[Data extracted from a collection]

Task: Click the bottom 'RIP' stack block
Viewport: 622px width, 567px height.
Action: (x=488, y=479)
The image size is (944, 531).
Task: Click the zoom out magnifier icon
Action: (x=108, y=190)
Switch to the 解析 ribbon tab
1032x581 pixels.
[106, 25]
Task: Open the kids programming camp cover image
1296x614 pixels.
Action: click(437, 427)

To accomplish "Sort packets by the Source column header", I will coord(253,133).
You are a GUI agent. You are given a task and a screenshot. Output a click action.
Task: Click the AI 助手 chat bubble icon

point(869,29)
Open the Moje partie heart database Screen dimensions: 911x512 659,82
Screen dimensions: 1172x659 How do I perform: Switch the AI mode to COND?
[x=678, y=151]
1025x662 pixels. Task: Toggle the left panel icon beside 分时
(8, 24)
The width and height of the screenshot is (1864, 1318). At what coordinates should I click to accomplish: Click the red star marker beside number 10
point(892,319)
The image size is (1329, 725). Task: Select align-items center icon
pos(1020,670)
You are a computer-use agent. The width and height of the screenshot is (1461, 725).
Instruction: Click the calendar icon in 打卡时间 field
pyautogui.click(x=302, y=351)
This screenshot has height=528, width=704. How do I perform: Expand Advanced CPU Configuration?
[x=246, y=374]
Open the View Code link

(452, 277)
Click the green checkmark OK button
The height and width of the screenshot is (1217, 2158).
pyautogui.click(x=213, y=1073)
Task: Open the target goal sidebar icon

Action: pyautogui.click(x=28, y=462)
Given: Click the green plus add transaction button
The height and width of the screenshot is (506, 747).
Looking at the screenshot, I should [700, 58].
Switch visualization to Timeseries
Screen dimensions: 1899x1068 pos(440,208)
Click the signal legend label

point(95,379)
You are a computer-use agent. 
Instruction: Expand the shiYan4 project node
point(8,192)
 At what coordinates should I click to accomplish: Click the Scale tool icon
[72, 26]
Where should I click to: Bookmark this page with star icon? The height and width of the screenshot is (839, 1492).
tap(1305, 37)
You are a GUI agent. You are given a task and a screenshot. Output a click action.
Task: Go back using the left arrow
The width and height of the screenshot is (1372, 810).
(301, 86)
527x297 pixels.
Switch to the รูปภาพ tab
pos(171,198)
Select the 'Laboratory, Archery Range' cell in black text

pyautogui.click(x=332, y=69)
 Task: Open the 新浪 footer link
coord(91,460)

- TASK STATEMENT -
Pick from the records each line that contains the word "agent" and show it.

- SOLUTION TO THIS EXERCISE -
You are a GUI agent. You are given a task and a screenshot. Output a click action.
You are a computer-use agent. The width and height of the screenshot is (1461, 725).
You are a computer-use agent. 
You are a GUI agent. You are given a task and a screenshot. Output a click action.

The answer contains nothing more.